A call for Port Coquitlam to become a Bear Smart city was greeted with skepticism by council members, who say PoCo is already doing enough to keep bears out of its neighbourhoods.
Conservation officers and B.C.’s provincial wildlife conflict manager made a plea for the city to do more to reduce bear attractants — including hiring a consultant to do a hazard assessment.
But some councillors say the bears are too plentiful, owing to the lack of a provincial bear management strategy and the large amount of development taking place in forested areas in neighbouring Coquitlam.
“What is the province actually doing?” asked Coun. Darrell Penner, who said, growing up in PoCo, “we would never see a bear. Now, there are thousands of bears.”
“I lived here 55 years and never saw a bear until that development [in Coquitlam] started,” Coun. Dean Washington said.
Councillors were told there is no provincial management plan for black bears as there is for the wolf and grizzly bear populations. As for Penner’s suggestion of chemical sterilization, Mike Badry, the province’s wildlife conflict manager, said there is no such chemical for bears and, if there were, such a program wouldn’t work because bears are long-lived and it would take years to see a result.
But Badry and two conservation officers who work in the Tri-Cities said while city-provided bear locks and information campaigns are helping, PoCo could do more to discourage bears.
Becoming Bear Smart, as Coquitlam and seven other municipalities have done, would give the city more tools for dealing with bear conflicts that resulted in 400 calls for help this year.
“Port Coquitlam is a hotspot for bear conflict,” Badry said.
Badry admitted that there would always be bears “sniffing around,” looking for food even if every garbage and green cart were locked up tight.
“Bears let you know where your weaknesses are,” he said.
But he recommended establishing a plan that would deal with bears over the long term, such as embedding strategies into the official community plan and making sure every policy is considered with a view to limiting bear issues.
Bear problems start when bears lose their wariness of people — called habituation — at which point they could be hazed or relocated out of the neighbourhood, but once they become “food conditioned,” Badry said, there is nothing that can be done to save them.
At that point, if their aggressiveness continues, they have to be destroyed, something the conservation officers don’t want to have to do, he said.

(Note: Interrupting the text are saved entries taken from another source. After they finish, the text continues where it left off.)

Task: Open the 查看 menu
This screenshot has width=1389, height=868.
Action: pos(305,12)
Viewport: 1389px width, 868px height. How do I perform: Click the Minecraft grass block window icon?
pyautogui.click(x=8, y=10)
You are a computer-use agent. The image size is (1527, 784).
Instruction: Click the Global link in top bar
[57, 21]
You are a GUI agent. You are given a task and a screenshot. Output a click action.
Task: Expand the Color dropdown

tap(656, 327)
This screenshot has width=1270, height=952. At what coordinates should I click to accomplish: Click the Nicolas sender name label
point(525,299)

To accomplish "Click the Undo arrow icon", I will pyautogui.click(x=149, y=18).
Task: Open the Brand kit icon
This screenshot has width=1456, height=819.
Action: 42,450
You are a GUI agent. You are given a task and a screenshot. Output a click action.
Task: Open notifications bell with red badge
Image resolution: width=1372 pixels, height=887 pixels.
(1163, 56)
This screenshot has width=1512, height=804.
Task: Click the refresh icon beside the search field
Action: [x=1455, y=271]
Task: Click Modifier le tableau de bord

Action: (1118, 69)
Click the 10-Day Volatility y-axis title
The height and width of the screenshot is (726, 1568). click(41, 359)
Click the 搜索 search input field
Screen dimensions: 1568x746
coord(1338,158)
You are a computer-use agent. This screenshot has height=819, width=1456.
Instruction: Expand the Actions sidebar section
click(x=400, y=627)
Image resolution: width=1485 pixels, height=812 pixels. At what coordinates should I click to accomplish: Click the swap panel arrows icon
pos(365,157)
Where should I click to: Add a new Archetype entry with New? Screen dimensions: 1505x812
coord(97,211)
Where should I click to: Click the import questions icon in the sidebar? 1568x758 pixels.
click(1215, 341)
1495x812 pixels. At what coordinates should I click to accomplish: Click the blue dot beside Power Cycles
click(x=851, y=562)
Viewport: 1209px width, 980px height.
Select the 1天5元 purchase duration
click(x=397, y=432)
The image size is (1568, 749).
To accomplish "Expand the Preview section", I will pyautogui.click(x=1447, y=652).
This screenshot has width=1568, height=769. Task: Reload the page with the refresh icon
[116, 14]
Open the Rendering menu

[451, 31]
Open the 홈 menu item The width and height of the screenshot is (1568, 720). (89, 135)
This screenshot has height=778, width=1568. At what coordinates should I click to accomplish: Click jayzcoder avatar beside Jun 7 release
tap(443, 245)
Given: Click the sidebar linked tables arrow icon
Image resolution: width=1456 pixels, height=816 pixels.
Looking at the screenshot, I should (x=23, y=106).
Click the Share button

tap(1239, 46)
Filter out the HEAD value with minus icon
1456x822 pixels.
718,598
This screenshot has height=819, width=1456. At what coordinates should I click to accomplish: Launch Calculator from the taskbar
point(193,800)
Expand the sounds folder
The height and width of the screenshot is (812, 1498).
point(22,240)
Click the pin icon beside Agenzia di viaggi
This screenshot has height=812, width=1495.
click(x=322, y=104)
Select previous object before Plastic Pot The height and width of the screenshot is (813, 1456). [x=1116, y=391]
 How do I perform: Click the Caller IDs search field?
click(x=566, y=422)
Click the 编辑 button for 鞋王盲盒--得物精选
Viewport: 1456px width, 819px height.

Still, it occurred 600 times this year province-wide, down from 1,000 destroyed in years past,
Becoming Bear Smart would result in improved public safety, reduced property damage and fewer bears being killed, Badly said.
“We can respond in other ways than killing,” he said.
He acknowledged PoCo has taken steps to reduce bear activity, including handing out bear locks to keep bruins out of garbage carts. A so-called third arm that is being introduced to make carts tamper-free in PoCo, has been well received.
“It really is the most efficient tool,” said Coun. Steve Darling, “I would like to see all communities in B.C. using them."
One problem, however, is that they get lost between tenants, people don’t always use them or don’t know how to use them properly.
“We find them sitting on the ground beside the bin,” conservation officer Chris Miller told council. “People are the major issue, they need to be educated."
Sgt. Todd Hunter, who leads a team of officers in the region, said the goal is to get all three cities to be Bear Smart; Coquitlam has already received the designation and Port Moody is in the process of doing so, having just completed a hazard assessment.
“It’s been an extremely difficult year,” he said, “We’re trying to get a handle on it.”